As we head into 2026, AI systems are becoming embedded in core business operations, security tooling, and decision-making workflows across the enterprise.
Recognizing this shift, the National Institute of Standards and Technology (NIST) recently released a preliminary draft of its Cybersecurity Framework Profile for Artificial Intelligence (NIST IR 8596), also known as the Cyber AI Profile.
This new guidance builds on NIST Cybersecurity Framework (CSF) 2.0 and the AI Risk Management Framework (AI RMF) to help organizations adopt AI securely, responsibly, and at scale. More importantly, it reflects a growing consensus: AI fundamentally changes the threat model, and traditional security approaches are no longer sufficient.
Identity is at the center of this shift.
Why NIST released the Cyber AI Profile
NIST’s Cyber AI Profile is the result of a yearlong effort involving thousands of contributors across government, industry, and academia. It arrives at a moment when organizations are grappling with a new reality:
- AI is embedded in products, internal tools, and third-party services
- AI systems increasingly act autonomously, not just as chatbots or assistants
- Attackers are using AI to scale phishing, deepfakes, malware, and reconnaissance
- Security teams are expected to defend faster, with fewer people, and more automation
The Cyber AI Profile is NIST’s attempt to create a shared, practical foundation for a cybersecurity strategy that addresses these realities.
The three AI security challenges every organization must address
Rather than treating AI as a single problem, the Cyber AI Profile organizes guidance around three interconnected focus areas:
1. Securing AI systems
AI systems introduce new and unfamiliar attack surfaces. Models, agents, APIs, datasets, and training pipelines all become security-relevant assets.
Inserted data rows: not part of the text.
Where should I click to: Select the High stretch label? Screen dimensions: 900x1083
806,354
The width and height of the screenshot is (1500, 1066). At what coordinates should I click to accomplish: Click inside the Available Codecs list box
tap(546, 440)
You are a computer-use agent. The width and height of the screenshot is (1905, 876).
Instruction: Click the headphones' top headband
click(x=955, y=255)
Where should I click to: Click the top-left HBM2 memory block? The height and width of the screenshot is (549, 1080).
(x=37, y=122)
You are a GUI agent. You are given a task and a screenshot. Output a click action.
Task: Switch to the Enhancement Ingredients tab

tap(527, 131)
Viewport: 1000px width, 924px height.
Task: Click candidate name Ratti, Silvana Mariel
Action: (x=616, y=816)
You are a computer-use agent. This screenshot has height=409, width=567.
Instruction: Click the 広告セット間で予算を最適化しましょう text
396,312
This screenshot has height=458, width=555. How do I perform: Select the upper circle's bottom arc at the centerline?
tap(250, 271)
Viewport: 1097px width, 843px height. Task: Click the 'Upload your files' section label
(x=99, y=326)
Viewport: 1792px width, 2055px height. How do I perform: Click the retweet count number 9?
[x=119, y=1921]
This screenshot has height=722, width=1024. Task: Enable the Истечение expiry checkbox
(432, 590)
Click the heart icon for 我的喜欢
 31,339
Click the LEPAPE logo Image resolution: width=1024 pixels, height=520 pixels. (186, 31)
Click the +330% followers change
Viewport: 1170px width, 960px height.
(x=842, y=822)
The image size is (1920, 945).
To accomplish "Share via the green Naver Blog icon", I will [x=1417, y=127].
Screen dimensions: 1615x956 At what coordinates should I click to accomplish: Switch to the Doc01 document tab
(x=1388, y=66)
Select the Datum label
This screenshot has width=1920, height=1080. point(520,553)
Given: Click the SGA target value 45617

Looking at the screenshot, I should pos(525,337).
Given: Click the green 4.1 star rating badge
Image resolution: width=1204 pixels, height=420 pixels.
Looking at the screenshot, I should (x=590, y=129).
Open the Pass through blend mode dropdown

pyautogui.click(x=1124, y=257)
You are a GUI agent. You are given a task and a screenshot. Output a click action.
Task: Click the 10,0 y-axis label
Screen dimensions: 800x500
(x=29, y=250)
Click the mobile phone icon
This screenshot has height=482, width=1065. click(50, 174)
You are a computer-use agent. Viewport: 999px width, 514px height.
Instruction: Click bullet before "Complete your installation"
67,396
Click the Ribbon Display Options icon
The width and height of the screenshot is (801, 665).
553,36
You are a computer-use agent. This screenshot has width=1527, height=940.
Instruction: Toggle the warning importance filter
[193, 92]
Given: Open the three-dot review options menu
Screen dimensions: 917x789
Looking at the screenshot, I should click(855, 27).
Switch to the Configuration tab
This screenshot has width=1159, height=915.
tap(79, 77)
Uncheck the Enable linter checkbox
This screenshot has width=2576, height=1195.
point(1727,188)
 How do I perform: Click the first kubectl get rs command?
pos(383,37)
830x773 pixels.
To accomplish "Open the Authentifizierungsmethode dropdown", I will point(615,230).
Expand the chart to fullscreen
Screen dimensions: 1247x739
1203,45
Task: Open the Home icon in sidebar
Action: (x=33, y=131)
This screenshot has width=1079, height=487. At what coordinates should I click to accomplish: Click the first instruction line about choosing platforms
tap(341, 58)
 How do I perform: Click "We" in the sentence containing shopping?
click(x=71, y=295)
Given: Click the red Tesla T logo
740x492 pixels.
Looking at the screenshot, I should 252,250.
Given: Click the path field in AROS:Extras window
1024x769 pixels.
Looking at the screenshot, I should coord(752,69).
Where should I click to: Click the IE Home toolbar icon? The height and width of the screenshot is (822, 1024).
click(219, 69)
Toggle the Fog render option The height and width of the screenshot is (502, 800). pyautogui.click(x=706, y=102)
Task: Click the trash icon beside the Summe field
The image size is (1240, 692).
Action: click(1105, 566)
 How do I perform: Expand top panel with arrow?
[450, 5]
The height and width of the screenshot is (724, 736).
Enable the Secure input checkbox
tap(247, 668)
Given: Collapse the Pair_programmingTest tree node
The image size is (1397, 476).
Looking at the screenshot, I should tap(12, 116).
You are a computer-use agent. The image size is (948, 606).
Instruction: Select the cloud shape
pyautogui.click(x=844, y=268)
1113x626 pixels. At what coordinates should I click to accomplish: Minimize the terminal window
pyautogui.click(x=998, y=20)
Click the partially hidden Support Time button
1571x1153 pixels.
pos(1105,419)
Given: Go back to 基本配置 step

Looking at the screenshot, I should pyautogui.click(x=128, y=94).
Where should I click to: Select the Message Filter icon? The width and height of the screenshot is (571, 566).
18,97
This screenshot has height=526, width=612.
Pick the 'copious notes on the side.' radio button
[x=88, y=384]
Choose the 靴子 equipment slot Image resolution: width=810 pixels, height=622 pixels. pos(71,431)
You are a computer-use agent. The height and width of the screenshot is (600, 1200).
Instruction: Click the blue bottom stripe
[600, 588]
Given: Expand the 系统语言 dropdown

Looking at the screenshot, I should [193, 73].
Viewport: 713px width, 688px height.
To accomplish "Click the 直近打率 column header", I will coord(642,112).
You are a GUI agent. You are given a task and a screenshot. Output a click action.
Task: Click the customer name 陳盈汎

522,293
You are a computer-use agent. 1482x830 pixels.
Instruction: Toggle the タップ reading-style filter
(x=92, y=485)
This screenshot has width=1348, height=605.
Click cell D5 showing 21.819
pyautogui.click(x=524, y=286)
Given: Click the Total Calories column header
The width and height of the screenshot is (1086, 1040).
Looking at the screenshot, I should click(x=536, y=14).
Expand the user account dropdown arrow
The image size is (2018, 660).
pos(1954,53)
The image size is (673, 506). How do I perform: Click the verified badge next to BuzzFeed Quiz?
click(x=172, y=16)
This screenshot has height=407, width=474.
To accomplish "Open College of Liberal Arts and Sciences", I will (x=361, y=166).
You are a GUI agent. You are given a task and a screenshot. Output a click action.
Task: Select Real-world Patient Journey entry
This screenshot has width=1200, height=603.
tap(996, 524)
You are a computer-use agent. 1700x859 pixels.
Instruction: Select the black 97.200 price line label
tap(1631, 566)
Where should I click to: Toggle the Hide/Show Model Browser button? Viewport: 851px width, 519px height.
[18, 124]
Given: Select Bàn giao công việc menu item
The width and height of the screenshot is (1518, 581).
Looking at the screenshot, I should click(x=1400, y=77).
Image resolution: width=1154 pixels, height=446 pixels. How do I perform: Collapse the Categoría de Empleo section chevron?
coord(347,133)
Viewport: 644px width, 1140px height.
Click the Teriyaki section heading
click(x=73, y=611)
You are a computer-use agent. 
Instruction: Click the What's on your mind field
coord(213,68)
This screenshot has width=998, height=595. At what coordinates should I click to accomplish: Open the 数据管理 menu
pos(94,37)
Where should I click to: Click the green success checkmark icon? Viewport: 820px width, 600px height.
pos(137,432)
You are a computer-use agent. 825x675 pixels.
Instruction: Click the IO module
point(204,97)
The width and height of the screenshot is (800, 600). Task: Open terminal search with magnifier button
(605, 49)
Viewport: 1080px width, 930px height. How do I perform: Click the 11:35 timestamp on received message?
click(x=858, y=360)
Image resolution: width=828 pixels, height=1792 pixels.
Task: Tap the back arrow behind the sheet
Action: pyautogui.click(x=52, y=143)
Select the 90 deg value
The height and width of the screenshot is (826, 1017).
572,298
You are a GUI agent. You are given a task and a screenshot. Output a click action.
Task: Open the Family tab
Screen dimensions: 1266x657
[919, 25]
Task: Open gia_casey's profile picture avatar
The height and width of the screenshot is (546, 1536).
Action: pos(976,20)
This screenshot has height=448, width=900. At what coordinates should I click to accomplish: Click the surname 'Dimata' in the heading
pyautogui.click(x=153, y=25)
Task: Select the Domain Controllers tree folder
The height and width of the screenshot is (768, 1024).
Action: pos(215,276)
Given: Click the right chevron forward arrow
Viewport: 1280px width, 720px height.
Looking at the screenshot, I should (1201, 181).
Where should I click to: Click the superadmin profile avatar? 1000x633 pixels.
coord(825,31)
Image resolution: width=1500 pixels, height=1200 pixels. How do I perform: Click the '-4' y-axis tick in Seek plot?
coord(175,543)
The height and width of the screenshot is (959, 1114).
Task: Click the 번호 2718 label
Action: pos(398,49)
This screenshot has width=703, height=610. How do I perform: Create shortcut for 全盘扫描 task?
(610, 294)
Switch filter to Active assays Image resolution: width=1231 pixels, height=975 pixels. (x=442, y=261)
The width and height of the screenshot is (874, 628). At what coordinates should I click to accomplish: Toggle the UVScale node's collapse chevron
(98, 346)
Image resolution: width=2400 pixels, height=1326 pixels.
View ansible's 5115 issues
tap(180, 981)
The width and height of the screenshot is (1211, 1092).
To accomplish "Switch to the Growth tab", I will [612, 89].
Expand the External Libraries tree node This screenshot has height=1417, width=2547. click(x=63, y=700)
Unlike traditional software, AI behavior can be opaque, dynamic, and difficult to predict.
This means organizations need:
- Inventories of AI models, agents, and integrations
- Clear ownership and accountability for AI actions
- Strong controls around data provenance, integrity, and access
In practice, this is an identity problem as much as a data or infrastructure problem.
2. Using AI to defend the enterprise
AI can dramatically improve security operations by accelerating detection, prioritization, and response. But AI-driven defense introduces its own risks, especially when systems act without human oversight.
NIST emphasizes the need for:
- Human-in-the-loop approvals for sensitive actions
- Clear boundaries on what AI systems are allowed to do
- Visibility into AI-generated decisions before they affect production systems
As AI begins to take action, not just make recommendations, authorization and access controls become mission-critical.
3. Thwarting AI-enabled attacks
With AI, attacks can now happen faster and at greater scale. To keep pace, organizations must:
- Detect abuse of credentials and permissions earlier
- Respond faster with automated but governed controls
- Build resilience assuming AI-driven attacks are the norm, not the exception
Again, identity sits at the center. Most attacks still rely on compromised access.
What the cyber AI profile makes clear about identity
While the Cyber AI Profile does not prescribe specific tools, its guidance repeatedly points to the same conclusion: AI security depends on knowing who or what has access, what they are allowed to do, and when that access should be revoked.
Across the document, NIST highlights the need for:
- Clear human ownership of AI system actions
- Strong governance over permissions, APIs, and service accounts
- Continuous monitoring and re-evaluation of risk as AI systems evolve
- Frequent updates to risk tolerance and security policies
These are continuous identity governance challenges, not just annual audit exercises.
As AI systems become more agentic, identity needs to shift from static access reviews to a real-time control plane for security.
Turning NIST guidance into action
The Cyber AI Profile gives organizations a framework. The next step is operationalizing it.
That starts with:
- Mapping AI systems to identities, permissions, and actions
- Applying least privilege dynamically, not periodically
- Ensuring AI-assisted actions are governed, approved, and auditable
- Treating identity as the foundation for AI security, not an afterthought
AI changes how systems behave, and identity determines whether those behaviors are safe. If you need additional guidance on how to operationalize your identity program, be sure to check out the Path to Identity Maturity.
The release of NIST’s Cyber AI Profile marks an inflection point. AI security is no longer theoretical, and identity is no longer just an IAM concern.
As organizations head into 2026, the question is not whether to adopt AI, but whether security and identity programs are ready for it.
The future of AI security runs through identity.